Du coup, j’ai réfléchi à l’article de Clothilde. Je me suis demandé si au fond, je ne regrettais pas un peu mon choix et les sacrifices qui en découlent encore aujourd’hui. En fait, je n’ai pas réfléchi bien longtemps. La réponse est évidente. Bien sûr que je ne regrette pas mon choix ! Au contraire, j’aurais même tendance à le revendiquer. Et si on me demande mon avis, j’aurais tendance à fortement déconseiller à ceux qui me posent la question de choisir leur avenir en fonction uniquement des débouchés. Et ce tout simplement parce que ce qu’on apprend, les compétences qu’on acquiert, nos savoirs et nos savoir-faires sont constitutifs de ce que nous sommes. Et si j’avais fait le choix de faire un BTS Banque, certes, j’aurais peut être moins galéré (encore que). Mais j’aurais nié une grosse part de moi-même : celle qui overkiffe la masturbation intellectuelle et qui garde dans un coin le vivace espoir de pouvoir gagner sa croute avec. Alors, certes, je me suis éloigné de mon domaine de prédilection. Mais au moins, le matin, quand je me regarde dans la glace, après avoir constaté que c’est pas humain d’être bouffie à ce point, je sais que j’ai fait ce qu’il fallait.

J’ai également réfléchi à la conclusion de la conversation : « au pire tu pourras toujours passer des concours ». Cette réflexion n’est pas surprenante, vu que je travaille dans le public, et que mes collègues sont soit titulaires, soit CDIsés, soit vendraient leur mère pour l’être. Mais passer les concours, est ce vraiment une solution ? Primo, il n’existe pas de concours qui m’excite vraiment, vu que j’ai renoncé à devenir prof ou instit le jour où j’ai compris que plus ça allait, plus les métiers de l’enseignement se rapprochaient du métier de gardien de troupeau. Alors certes, il existe des concours qui se rapprochent vaguement de ce que je suis capable de faire, mais la concurrence est rude. Il y a peu de chances que j’arrive à avoir le concours correspondant à mon niveau de diplômes. Et au-delà de ça, l’administratif (puisque c’est de ça dont il s’agit), ça ne me fait pas rêver. J’ai besoin de créativité, d’aventure, de spontanéité. Et ce que ma petite expérience de  quelques mois m’a bien appris, c’est que ça, dans le public, ça n’existe pas. Or, je ne suis pas prête à sacrifier ce rêve pour la sacro sainte sécurité de l’emploi.

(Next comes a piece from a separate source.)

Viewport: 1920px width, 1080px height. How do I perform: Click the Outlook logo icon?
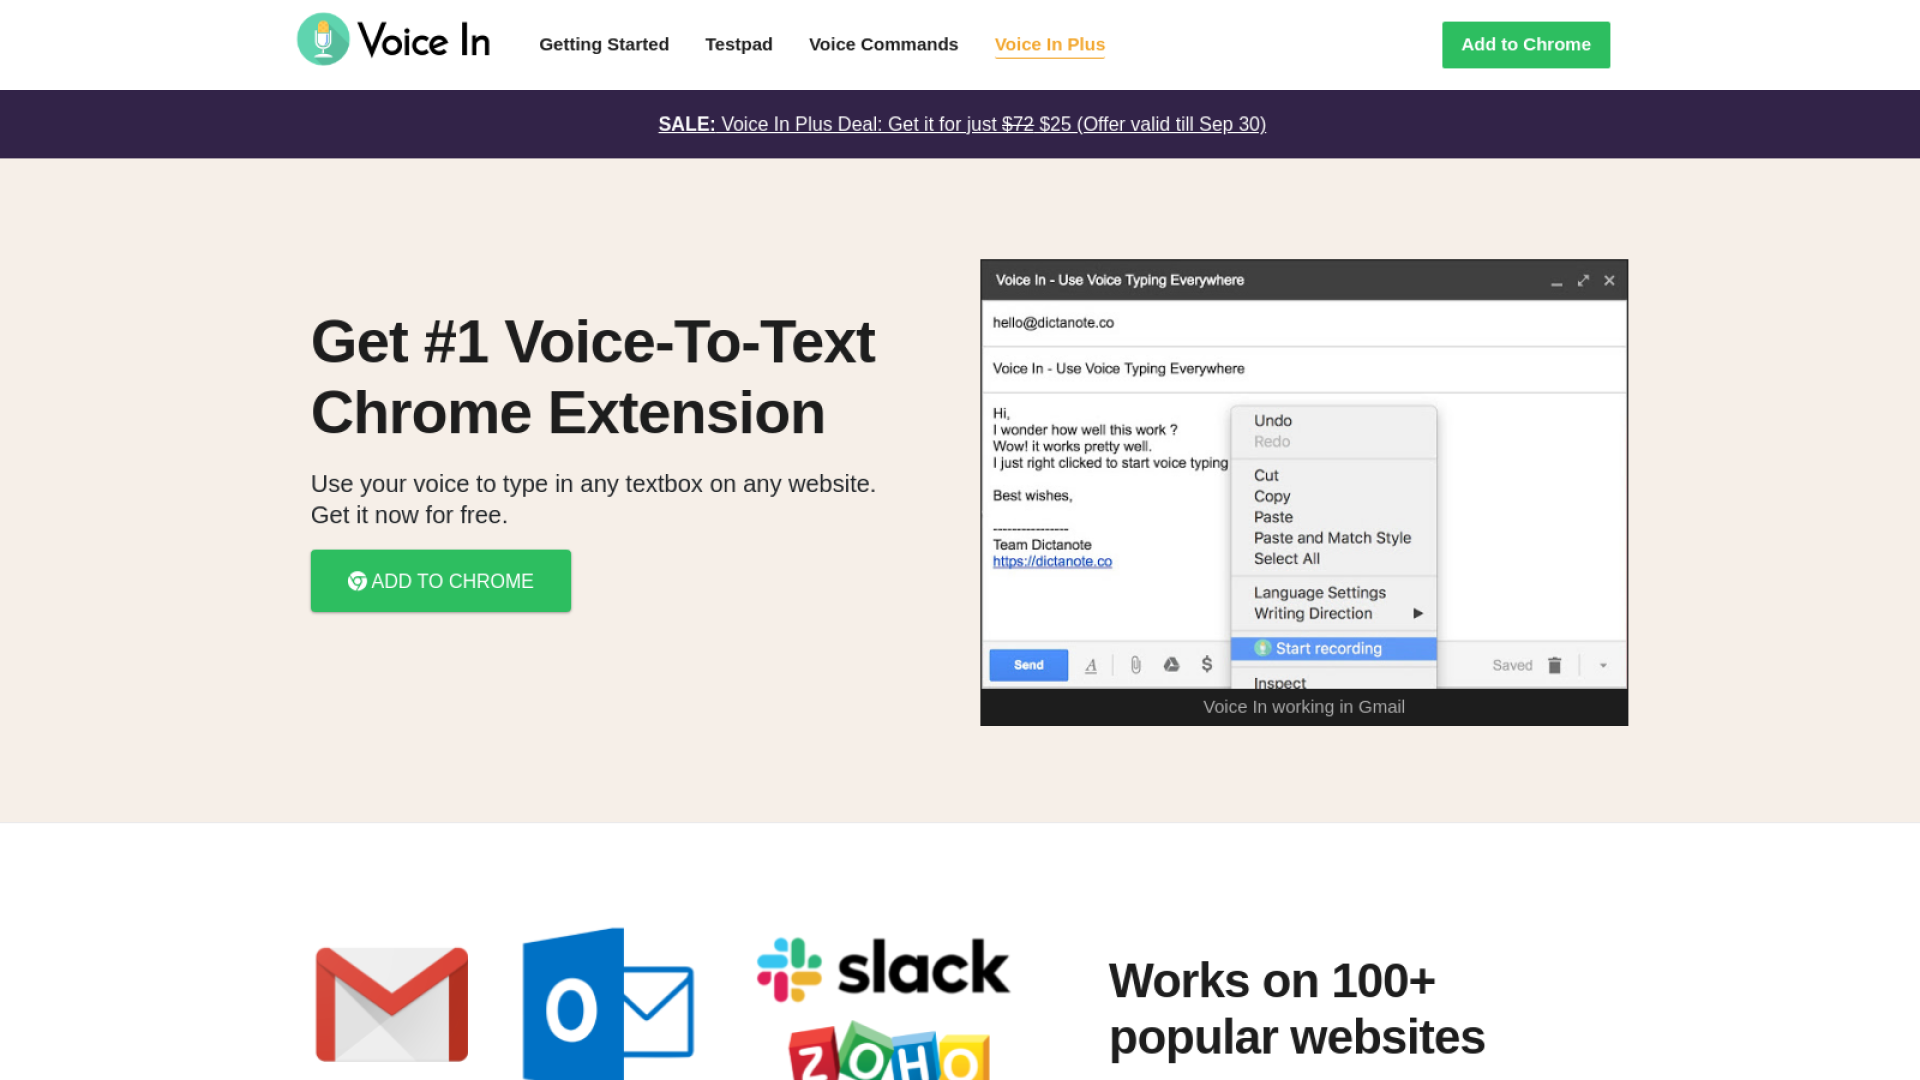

Alors oui, je suis précaire parce que je me suis jeté dans la gueule du loup. Aujourd’hui, j’ai fait une croix provisoire sur ce que j’attends vraiment de ma vie professionnelle. J’ai même le culot de dire que la sécurité de l’emploi n’est pas ma priorité. Je continue en plus de ça de dire que ma situation et celle de ceux de ma race est profondément injuste et qu’on ne la mérite pas. J’estime que le problème ne vient pas de moi mais d’une société qui ne fonctionne qu’en terme de fric, qui hurle son modernisme en faisant miroiter aux jeunes un avenir riche (et pas qu’en argent) pour ne leur offrir que la détresse, la dévalorisation et l’abandon d’un autre siècle en bout de course. Et pour couronner le tout, je revendique chacun de mes choix. Je revendique de faire partie de ce que certains appellent « cancer » de la société. Et je continuerais à faire de ça une fierté jusqu’à ce qu’enfin on puisse nous offrir ce qu’on nous a promis.